Aquella experiencia de sufrimiento todavía le afecta, y dice que lo que más le chocó es que muchos hombres no se dan cuenta de que están violando, “porque follar por coacción sigue siendo violación”. “Me dio pánico cuando entendí lo que había pasado. El momento duro es cuando te das cuenta de que todas las tias que aparecen muerta por violación. Todas, presentan indicios de haberse defendido antes, de intentar zafarse. Y claro, si no te defiendes, nadie te cree. Y si te defiendes, lo más probable es que acabes muerta. Fue duro darme cuenta de que yo pude haber sido una de ellas, de las que aparecen muertas”, comparte con este digital.

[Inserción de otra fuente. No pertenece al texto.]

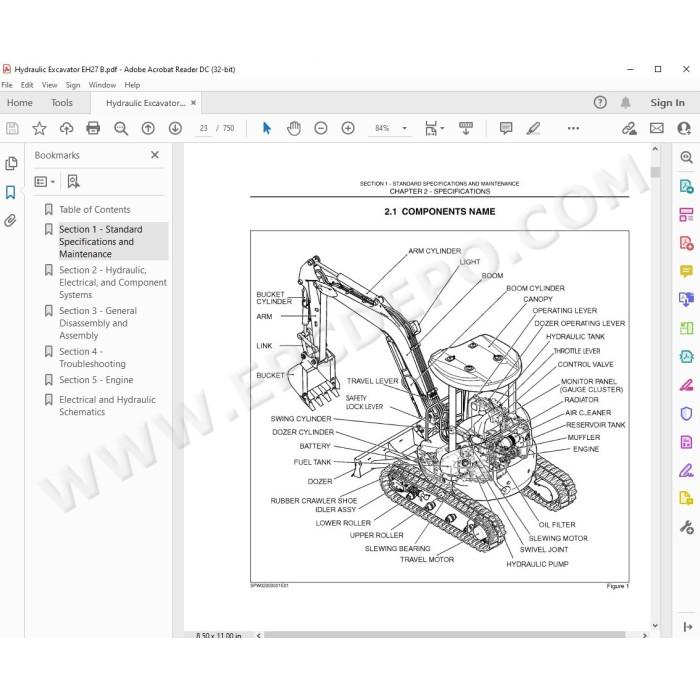This screenshot has height=700, width=700.
Task: Open Section 5 - Engine bookmark
Action: (x=96, y=380)
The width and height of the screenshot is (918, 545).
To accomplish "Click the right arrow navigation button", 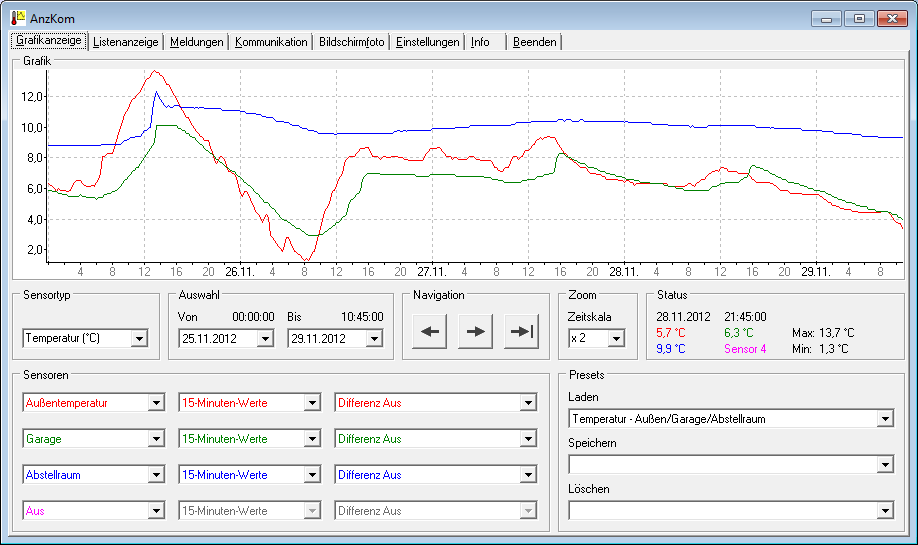I will pyautogui.click(x=475, y=333).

“Fue chungo de aceptar y de digerir”, dice con la voz temblorosa. Desde entonces, dice que si se enfrenta a alguna situación similar, como por ejemplo una escena de acoso callejero, “no me callo, soy de hostia fácil”. “Hace poco estaba volviendo a casa por la calle, sola, y aparecieron tres tíos detrás de mí. Cualquier persona hubiese llamado a alguien por teléfono para sentirse más segura, o lo que sea. Pero yo no, el concepto de miedo lo pasé. Me giré y me encaré con ellos”, cuenta. Los chicos, del “Guapa, ¿dónde vas tan sola?”, pasaron al “Eres una creída como todas las putas”, con varias patadas de por medio. “Así funcionan las cosas. Hace dos años quizás no habría dicho ni mú, pero a día de hoy no tengo mucho filtro con estas cosas”, apostilla.